AP is reporting (and see CNN's report) this morning that there are four more indictments in the Steubenville rape case, in which high-school football players Ma'lik Richmond and Trenton May were convicted this past March of raping a 16-year old girl at a party last August. Here's Huffington Post's valuable cache of articles covering that story, in which it was widely reported that many members of the local community rallied around and protected the rapists and blamed the teenaged girl for her rape.
Those now indicted by the grand jury are Steubenville City Schools Superintendent Michael McVey, elementary school principal Lynnett Gorman, wrestling coach Seth Fluharty, and volunteer assistant Steubenville football coach Matt Bellardine.
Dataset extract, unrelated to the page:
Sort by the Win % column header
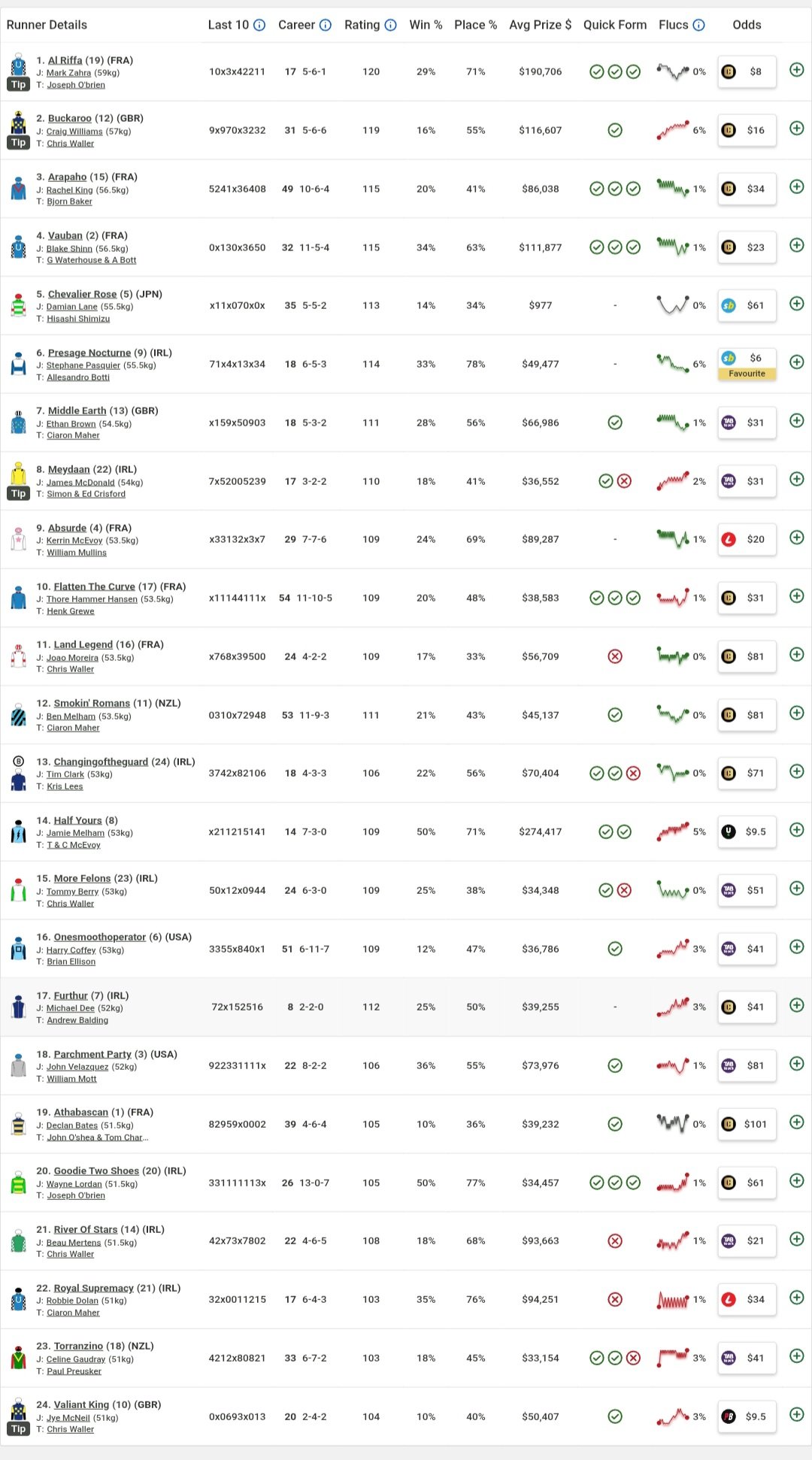This screenshot has width=812, height=1460. click(426, 25)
McVey is charged with tampering with evidence, obstructing justice, and making a false statement to authorities. Gorman and Fluharty are charged with misdemeanor failure to report child abuse. Bellardine is charged with allowing underage drinking, obstructing official business, making a false statement, and contributing to the unruliness or delinquency of a child.
Lots of food for thought here. There's clearly a culture within the world of athletics--and it's strong in U.S. high schools--that is inclined to blame young women who are raped and to exonerate and protect their assailants, particularly when those assailants are athletes. This serious problem needs to be addressed seriously.
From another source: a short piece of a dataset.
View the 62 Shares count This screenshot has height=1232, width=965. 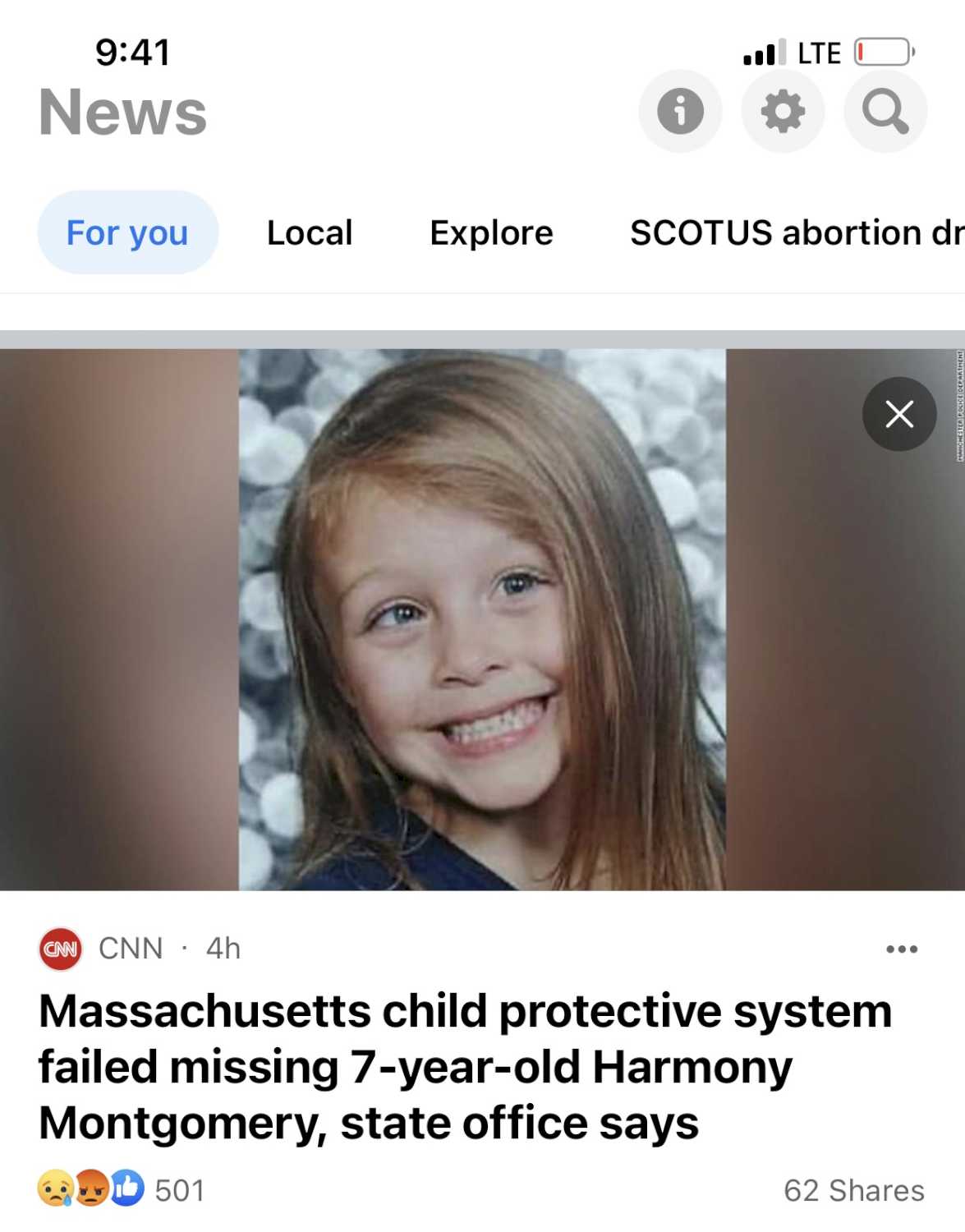(854, 1190)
There's also the question of adult complicity in unacceptable deeds done by teens under adult authority and supervision. The fact that many citizens of communities like Steubenville, Ohio, and Maryville, Missouri, (and here) find it possible to close ranks around high-schools boys charged with assaulting teenaged girls says a great deal, doesn't it, about the abdication of adult responsibility by some adults as they deal with the infractions of teenaged boys under their moral supervision.
It says much about the deep assumptions that run all through our culture about (heterosexual) male entitlement and female responsibility for male misbehavior. Because such assumptions run deep inside our culture as a whole, the problems resulting from them are deep problems that can't be fixed in a day.
But it seems to me we have to face them and admit that they're there, if we're serious about seeing them fixed.